[08:11:04] <saira_123> Excuse me boys can i ask a question? I want to know why is it said that HDFS performs much faster than MongoDB for both read and writes? with new wiredtiger can;t Mongo perform better than HDFS?
[08:25:29] <m3t4lukas> saira_123: because mongodb supports querying
[08:26:34] <m3t4lukas> saira_123: with HDFS you need to know exactly what you are looking for. HDFS is just a distributed file system, not a database.You can't compare apples with pears :P
[08:28:49] <m3t4lukas> saira_123: however, you can ask, why ext4 does not support a distributed file system and why it is that ext4 performs better than HDFS. They are both file systems. Or NTFS when you are looking at it from a DOS perspective.
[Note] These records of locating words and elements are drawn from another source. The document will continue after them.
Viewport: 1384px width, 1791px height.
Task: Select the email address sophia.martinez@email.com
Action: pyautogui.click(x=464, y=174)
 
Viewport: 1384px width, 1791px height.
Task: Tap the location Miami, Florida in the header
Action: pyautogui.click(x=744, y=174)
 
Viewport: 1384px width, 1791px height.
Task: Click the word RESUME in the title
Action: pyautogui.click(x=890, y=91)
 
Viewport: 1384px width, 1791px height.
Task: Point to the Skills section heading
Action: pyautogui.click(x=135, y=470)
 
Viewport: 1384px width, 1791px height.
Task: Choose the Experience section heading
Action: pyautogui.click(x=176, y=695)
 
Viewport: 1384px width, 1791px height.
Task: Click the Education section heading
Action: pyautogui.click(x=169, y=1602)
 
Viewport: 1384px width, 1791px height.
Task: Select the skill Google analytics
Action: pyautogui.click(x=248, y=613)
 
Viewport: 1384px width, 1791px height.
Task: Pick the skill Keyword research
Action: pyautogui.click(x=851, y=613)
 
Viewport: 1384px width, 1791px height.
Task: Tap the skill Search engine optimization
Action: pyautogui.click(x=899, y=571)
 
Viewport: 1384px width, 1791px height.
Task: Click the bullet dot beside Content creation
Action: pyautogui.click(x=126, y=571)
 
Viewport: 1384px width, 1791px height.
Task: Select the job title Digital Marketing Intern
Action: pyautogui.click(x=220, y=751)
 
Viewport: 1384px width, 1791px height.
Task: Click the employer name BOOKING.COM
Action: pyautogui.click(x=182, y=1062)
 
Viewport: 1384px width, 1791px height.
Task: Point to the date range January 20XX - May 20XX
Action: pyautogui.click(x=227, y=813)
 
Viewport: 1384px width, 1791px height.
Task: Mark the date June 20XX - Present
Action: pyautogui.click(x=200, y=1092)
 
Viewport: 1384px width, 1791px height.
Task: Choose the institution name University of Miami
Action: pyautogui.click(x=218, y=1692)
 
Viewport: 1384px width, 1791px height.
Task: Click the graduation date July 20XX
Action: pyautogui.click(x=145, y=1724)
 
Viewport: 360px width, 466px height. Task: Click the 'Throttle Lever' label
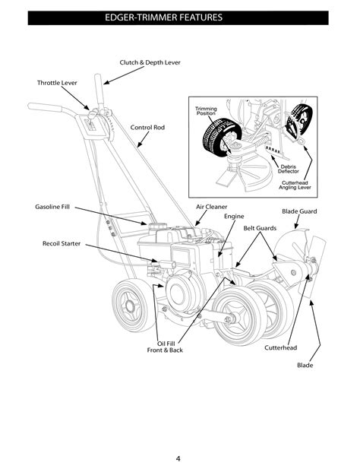57,83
[08:29:50] <m3t4lukas> saira_123: and why are you asking for boys? O.O
[08:39:16] <m3t4lukas> saira_123: not to forget that mongodb supports aggregation
[08:42:41] <m3t4lukas> Derrick, cheeser: do you think it will be possible in the future that the end user will be able to create own aggregation stages or add functionality to an existing one? E.g. adding a stage for grouping dates by month etc.?
[08:46:35] <m3t4lukas> I know there is a projection for that one so this might be a bad example. A better example would be a stage that calculates the number of months a date is apart from another date. Just as a simple example. I'm sure in the real world there are loads of examples where you might wish to calculate real complicated things. Maybe you could add a calculation node with GPU support :)
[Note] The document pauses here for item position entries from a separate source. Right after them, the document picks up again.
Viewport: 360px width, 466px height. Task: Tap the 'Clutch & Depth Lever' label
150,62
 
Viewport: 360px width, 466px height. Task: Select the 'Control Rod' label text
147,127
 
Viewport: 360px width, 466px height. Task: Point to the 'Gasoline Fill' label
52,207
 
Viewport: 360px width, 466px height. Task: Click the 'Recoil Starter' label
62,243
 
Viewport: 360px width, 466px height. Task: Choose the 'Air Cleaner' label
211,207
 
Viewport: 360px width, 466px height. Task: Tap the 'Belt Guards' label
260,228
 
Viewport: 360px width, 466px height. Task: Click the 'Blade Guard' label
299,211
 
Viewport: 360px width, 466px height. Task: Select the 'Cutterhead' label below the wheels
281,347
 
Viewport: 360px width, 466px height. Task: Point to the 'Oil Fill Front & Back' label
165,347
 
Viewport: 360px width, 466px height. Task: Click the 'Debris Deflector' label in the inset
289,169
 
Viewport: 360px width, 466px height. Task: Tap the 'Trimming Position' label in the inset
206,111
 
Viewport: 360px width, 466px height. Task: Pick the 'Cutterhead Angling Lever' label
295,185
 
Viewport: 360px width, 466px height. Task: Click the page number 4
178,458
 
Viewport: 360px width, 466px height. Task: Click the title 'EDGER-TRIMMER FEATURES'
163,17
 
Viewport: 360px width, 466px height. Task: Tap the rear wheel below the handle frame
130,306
[08:47:27] <m3t4lukas> and let the calculation work like the shader pipeline in OpenGL 3.2+
[09:09:47] <m3t4lukas> Derrick, cheeser: how expensive is the projection stage? Will it make an impact to do it after skipping and limiting? Will it even be executed after skipping and limiting or are those stages always executed at the end no matter where I put them like it's the case with the query pipeline?
[09:19:18] <Derick> m3t4lukas: it helps if you spell my nick right ;-)
[09:19:32] <Derick> projection makes sense mostly in the way that it reduces data having to be moved
[09:19:50] <Derick> so it certainly makes sense aftr skipping and limiting, but why *wouldn't* you do it before the skip/limit?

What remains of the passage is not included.